Según contó el propio Ocaña, su primer número tuvo lugar en el festival Canet Rock de 1977, una transgresora aparición con felación en público incluida. Mientras en Londres nacía el punk, ambos amigos tomaban parte en las Jornadas Libertarias celebradas en el parque Güell, donde subieron al escenario con diversos amigos vestidos de mujer para escenificar una especie de orgía coñona, que terminó con Ocaña meándose sobre el público. En el otoño de ese mismo año presentó la exposición Un poco de Andalucía en la galería Mec-Mec de la calle Assaonadors, en cuya inauguración se vistió con traje de cola y se puso a bailar sevillanas. Pero las performances más recordadas tuvieron lugar en la vía pública, quizás la más famosa fue aquella que terminó con su ingreso en prisión. Fue una noche de 1978, Nazario iba disfrazado de Salomé y Ocaña de ancianita. En la puerta del Café de la Ópera se pusieron a cantar, cosa que no gustó a unos guardias municipales. A Nazario lo redujeron pacíficamente pero Ocaña opuso resistencia, provocando un altercado entre los transeúntes y la policía, con lanzamiento de sillas y botellas. En comisaría les dieron una paliza, y de allí a la Modelo donde se vivía un violento motín de la Coordinadora de Presos en Lucha (COPEL). La Rambla le dio a conocer, aunque en sus últimos años afirmó que pronto iba a convertirse en “un campo de concentración”. Ocaña también fue una figura política, muy visible en las manifestaciones del orgullo gay. En la exposición que le dedicó en 2010 la Virreina, pudieron verse filmaciones inéditas de sus performances por Europa. Se le veía vestido de flamenca en el muro de Berlín, increpando a los soldados de la RDA.
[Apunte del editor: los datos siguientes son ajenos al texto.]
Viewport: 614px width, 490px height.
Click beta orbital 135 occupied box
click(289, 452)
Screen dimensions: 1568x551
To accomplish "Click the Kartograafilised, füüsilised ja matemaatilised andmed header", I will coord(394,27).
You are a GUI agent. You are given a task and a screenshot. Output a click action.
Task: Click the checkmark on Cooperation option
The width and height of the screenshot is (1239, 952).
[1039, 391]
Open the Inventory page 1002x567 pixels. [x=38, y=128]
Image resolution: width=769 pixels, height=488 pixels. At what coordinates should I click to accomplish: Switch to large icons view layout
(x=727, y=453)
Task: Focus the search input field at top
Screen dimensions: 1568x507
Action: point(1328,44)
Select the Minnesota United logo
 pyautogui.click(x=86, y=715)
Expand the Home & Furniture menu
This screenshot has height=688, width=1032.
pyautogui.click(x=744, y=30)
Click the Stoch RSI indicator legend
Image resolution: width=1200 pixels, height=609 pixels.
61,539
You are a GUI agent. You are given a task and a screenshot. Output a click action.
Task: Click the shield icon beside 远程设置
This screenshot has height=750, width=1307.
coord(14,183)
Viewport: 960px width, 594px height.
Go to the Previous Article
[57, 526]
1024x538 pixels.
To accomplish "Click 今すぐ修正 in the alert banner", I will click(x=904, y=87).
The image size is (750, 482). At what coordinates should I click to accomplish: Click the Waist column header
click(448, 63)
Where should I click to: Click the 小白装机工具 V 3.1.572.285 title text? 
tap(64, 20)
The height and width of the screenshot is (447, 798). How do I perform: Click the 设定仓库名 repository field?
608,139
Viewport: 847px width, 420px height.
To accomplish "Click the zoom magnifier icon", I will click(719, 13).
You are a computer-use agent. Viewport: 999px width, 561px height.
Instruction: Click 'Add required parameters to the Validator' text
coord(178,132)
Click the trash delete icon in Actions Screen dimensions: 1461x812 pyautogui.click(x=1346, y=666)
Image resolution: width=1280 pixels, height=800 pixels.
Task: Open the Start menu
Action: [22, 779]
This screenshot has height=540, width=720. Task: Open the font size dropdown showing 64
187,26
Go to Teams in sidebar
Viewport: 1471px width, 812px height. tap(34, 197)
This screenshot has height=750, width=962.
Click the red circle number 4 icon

Su muerte forma parte inseparable de su leyenda. En agosto de 1983 organizó unos carnavales en su pueblo, él se hizo un disfraz de sol hecho con papel y unas bengalas que se incendiaron. Herido por quemaduras de tercer grado, murió a principios de septiembre. Ese mismo día inauguraban una colectiva en la sala Joan de Serrallonga con obra suya, uno de cuyos organizadores dirige actualmente la fundación Setba que se encuentra en un piso donde también vivió el pintor, en la escalera de la pensión Ambos Mundos. Allí localizaron en la pared unos angelitos similares a los de este azulejo, a pocos pasos de un bar de moda llamado Ocaña.